「気持ち悪い教科書」
〜東大阪市が育鵬社版公民教科書を採択
  
私の住む町、東大阪には
多くの在日韓国朝鮮人の人たちが住む。
また、世界各国から新渡日の外国籍住民の人たちを含めると
50カ国、2万人余の人たち(ほぼ4%)、
いや、日本国籍を取得した人たちを含めると
もっともっと多くの外国(特に朝鮮半島)にルーツを持つ人たちが暮らす。

夜間中学が2つもあり
ある時期には、毎晩200人を超える在日一世の朝鮮人のハルモニが通っていた。
公立の小中学校にも民族学級を持つところも多く
そこで子どもたちは、自分たちの民族の文化や言葉や歴史を学ぶ。
また、朝鮮学校も
初級学校、高級学校とあり
朝高運動場明け渡し問題では
民族教育を守ろうという地域からの取り組みが司法の良識ある判断を引き出し
さらにこの運動場から花園ラグビー場での全国大会出場をめざした朝高ラグビー部の今年の活躍は記憶に新しい。

毎年秋に開かれる国際交流フェスティバルは
〜私の街はアジアの街、私の街は世界の街〜というキャッチコピーをもち
人と文化の多様な交流をすすめてきた。

そんな東大阪で
中学の公民の教科書に「つくる会」育鵬社のものが採択されてしまった。

地方の小さな保守的な町ではなく
「多文化多民族共生のまち」をうたって来たこの東大阪で。

翌日、市の「教育センター」なるところへ行って
例の教科書を見て来た。

普段、教科書問題に何ら関わって来ていない私が2時間ほどの間に
他社の教科書との違いをどれだけつかめたかは自信がないが
とにかく
「気持ち悪い教科書」だと思った。

巻頭の写真から気分が悪くなった。

「横田めぐみ」さんやその両親の悲痛な表情
北方領土
尖閣諸島
独島(竹島)の美しい風景
そしてテポドンの打ち上げの光景や・・・

これは、やしき何とかの劣悪なテレビ番組と同じ臭いがした。

そしてこの教科書が悪質なのは
本文は勿論の事
その周辺のコラム的な、子どもたちがちょっと息抜きに読んでみたくなるところや
写真に
その国家主義的なエッセンスをしっかりとちりばめているところだ。

- _表示内容_
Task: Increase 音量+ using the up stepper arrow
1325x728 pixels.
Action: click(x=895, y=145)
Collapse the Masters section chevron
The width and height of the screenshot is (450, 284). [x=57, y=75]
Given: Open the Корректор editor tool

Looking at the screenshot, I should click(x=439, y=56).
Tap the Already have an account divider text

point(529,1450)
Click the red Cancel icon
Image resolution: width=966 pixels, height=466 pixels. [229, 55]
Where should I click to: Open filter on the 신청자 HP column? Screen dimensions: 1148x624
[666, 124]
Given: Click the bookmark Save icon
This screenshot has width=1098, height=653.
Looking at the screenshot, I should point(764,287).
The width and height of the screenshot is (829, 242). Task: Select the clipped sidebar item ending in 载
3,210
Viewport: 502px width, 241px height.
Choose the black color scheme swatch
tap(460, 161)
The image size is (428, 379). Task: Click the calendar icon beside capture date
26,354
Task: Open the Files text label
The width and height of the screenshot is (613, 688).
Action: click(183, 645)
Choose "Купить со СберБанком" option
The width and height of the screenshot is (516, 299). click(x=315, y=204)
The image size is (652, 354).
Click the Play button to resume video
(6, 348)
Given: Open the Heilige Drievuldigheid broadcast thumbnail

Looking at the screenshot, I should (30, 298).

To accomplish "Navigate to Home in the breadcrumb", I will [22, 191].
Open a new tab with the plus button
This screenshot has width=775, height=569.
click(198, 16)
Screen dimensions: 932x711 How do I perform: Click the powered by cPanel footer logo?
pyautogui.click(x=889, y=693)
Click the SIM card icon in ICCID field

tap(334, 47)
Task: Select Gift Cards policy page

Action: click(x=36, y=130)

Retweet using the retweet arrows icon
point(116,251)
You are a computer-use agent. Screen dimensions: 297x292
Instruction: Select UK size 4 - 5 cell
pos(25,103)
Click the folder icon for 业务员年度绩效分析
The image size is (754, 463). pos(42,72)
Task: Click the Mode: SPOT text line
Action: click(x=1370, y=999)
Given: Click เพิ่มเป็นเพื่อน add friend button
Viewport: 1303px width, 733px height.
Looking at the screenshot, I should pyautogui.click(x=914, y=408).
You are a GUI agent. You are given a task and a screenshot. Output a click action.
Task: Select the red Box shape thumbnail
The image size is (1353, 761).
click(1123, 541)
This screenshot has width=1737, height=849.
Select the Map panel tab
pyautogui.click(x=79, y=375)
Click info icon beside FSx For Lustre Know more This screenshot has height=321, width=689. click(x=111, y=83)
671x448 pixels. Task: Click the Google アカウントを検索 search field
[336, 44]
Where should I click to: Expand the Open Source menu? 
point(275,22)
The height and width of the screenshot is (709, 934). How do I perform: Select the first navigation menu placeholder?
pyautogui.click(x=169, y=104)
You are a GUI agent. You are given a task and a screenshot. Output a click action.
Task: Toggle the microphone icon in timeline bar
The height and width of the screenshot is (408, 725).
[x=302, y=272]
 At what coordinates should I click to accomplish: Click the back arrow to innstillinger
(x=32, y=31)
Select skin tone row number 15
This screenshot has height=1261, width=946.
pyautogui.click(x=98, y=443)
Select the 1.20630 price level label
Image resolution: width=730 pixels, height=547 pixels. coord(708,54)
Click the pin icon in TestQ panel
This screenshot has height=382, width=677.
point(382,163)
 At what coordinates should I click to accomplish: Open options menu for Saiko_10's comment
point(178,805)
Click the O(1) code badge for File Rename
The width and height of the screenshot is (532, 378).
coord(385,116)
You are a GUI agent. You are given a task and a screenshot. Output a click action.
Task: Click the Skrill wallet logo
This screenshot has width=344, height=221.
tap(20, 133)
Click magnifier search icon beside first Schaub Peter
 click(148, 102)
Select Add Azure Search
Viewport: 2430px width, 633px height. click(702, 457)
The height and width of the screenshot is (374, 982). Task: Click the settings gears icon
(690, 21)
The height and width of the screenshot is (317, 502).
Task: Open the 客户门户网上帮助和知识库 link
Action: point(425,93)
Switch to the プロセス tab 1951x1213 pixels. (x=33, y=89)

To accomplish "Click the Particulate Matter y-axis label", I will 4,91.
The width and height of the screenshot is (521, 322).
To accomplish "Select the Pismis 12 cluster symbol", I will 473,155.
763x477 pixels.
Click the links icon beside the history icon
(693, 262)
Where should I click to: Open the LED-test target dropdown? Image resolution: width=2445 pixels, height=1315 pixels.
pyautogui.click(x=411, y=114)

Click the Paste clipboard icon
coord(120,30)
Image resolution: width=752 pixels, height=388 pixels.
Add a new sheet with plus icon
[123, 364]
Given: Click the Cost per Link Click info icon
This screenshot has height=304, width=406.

- _課題_
(1) 東大阪市の教科書採択を扱った本文によると、毎年秋に開かれる国際交流フェスティバルのキャッチコピーは何ですか。
(2) 東大阪市の教科書採択を扱った本文を、最後の文の後から書き継ぎなさい。

- _解答_
(1) 「私の街はアジアの街、私の街は世界の街」です。

(2)
例えば
国旗・国歌に関して
本文では
「国旗・国歌はその国を象徴するもので、それぞれの国の歴史や国民の理想がこめられています。
それぞれの国の人が、時刻の国旗・国歌に愛着をもつのは当然のことです。国歌・国旗に経緯をはらうということは、その国そのものに対して敬意を払うことになる・・・」

そしてコラムではラモスがこんなことを言っている
「日の丸_最高だ。こんなに美しい国旗、ほかにないよ。
 どんなに苦しくても、膝が痛くても、日の丸をつけていると思うと頑張れる。
・・・
 日の丸をつけて、君が代を聞く。最高だ。武者震いがするもの。体中にパワーがみなぎってくる。でも、日本の選手の中にはそうでないヤツもいる。不思議でしょうがない・・・」

他にも昔の水泳選手が同じようなことを言っているかと思えば
女子バレーで日の丸を囲む選手達の写真。

拉致問題では
またコラムでどこかのテレビ局の番組からの記事なのか
報道スペシャル「めぐみ、きっと助けてあげる」というタイトルで
めぐみさんが拉致された前後のことが1ページすべてを使って記されており
その隣のページには、めぐみさんが幼く幸せだった時の一家の写真。

多方面から物事を考えることはできなくても
心情的に深く思いをはせる事が出来る中学生がこれを読んだら
どのような思いを抱くのか、想像することは容易だ。

憲法改正のことについても
現行の憲法では
集団的自衛権が行使できないので
PKOなど多国軍との共同の活動に支障をきたす、というようなことを本文で述べて

欄外の表で
先進国がどれだけ憲法を改正しているかを載せ
日本は無改正と。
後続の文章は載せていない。